Mesothelial Physiology and Pathophysiology
Sotirios G. Zarogiannis
The mesothelium is composed by a single layer of mesothelial cells that vest the serosal cavities (pleural, peritoneal and pericardial) and internal organs of the body. The mesothelial cells have a mixed phenotype of epithelial cells and fibroblasts rendering them remarkable plasticity. Besides providing a slippery surface for the frictionless movement of internal organs, the mesothelium participates in a wide range of physiological and pathophysiological processes.

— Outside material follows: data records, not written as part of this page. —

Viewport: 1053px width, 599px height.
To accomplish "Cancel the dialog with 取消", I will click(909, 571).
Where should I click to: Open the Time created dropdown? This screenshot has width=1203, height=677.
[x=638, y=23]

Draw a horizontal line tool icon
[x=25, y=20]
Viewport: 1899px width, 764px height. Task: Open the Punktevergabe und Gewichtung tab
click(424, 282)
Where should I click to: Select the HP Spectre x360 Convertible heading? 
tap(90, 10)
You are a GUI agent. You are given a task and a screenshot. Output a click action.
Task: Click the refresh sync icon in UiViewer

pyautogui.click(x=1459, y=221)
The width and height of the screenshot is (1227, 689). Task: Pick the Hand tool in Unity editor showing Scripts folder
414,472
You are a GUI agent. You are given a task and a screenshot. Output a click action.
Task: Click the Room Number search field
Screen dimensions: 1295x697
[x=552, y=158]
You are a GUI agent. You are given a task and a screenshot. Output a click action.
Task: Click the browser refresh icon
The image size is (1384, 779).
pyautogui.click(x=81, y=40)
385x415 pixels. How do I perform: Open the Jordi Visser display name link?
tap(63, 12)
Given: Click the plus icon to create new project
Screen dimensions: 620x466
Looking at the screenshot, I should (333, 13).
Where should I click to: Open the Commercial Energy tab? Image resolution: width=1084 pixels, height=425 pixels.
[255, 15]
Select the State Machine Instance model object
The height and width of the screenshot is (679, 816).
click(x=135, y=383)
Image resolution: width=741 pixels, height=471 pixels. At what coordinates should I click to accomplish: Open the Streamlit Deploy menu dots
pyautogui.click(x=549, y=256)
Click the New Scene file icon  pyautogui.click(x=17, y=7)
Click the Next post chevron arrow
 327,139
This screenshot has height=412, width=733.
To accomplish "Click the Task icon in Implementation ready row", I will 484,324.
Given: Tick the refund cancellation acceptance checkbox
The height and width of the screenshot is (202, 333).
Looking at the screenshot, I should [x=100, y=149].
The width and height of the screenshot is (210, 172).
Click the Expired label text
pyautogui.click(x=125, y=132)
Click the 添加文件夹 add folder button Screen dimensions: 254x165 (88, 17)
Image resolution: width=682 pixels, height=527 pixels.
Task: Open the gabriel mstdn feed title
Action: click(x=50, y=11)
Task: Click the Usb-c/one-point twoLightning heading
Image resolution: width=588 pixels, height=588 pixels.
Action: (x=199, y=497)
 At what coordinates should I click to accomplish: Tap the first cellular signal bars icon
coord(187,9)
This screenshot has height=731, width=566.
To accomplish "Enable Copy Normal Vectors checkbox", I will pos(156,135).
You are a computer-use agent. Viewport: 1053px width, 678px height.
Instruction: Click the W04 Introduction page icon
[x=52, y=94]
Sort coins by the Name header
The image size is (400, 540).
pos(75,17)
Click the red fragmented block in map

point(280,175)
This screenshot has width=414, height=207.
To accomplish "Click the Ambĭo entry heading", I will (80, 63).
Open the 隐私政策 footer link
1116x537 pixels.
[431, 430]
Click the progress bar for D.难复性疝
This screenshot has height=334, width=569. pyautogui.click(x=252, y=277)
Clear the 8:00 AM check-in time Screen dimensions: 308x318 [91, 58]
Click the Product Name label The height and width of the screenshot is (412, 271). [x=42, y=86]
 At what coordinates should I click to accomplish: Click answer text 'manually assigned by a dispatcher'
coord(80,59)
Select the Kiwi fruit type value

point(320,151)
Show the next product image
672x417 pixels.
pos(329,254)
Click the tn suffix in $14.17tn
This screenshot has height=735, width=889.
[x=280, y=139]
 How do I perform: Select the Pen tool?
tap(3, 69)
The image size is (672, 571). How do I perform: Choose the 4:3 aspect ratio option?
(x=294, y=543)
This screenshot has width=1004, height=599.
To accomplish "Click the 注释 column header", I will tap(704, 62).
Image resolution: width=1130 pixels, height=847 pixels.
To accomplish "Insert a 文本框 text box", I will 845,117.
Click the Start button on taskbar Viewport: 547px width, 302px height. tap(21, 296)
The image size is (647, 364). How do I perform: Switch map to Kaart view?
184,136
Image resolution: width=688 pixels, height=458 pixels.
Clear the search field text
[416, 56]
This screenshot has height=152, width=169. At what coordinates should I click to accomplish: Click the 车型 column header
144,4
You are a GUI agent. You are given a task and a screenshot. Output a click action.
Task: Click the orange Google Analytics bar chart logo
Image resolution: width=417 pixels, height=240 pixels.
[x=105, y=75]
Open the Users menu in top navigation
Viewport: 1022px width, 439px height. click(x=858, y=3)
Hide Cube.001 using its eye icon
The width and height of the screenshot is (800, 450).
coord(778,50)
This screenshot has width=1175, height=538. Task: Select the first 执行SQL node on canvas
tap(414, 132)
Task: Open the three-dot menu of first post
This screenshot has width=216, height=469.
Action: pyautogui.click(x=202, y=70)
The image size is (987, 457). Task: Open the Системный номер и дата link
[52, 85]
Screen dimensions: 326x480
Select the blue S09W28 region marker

Some of its functions include lung development, trans-cellular and para-cellular transport of ions and water, secretion of glycoproteins (mainly hyaluronan), secretion of cytokines and growth factors, wound healing, response to inflammatory stimuli and induction of inflammation, mesothelial to mesenchymal transition and formation of tunneling nanotubes. Many of these functions are pivotal to physiological conditions such as respiratory development, maintenance of steady volume of serosal fluids and serosal permeability, cell-to-cell communication, re-mesotheliazation of serosal membranes after mechanical (e.g. by asbestos or nanoparticles) or inflammatory injury and participation in immune responses. Deviation from the physiological threshold of these functions results in the development of serosal effusions, induction of serosal and lung fibrosis, induction of mesothelial tumorigenesis, leading thus to devastating pathologies. Treatment of pathologies like mesothelioma, pleural and peritoneal fibrosis (in cases of patients under Peritoneal Dialysis) or lung fibrosis still pose a great challenge for researchers.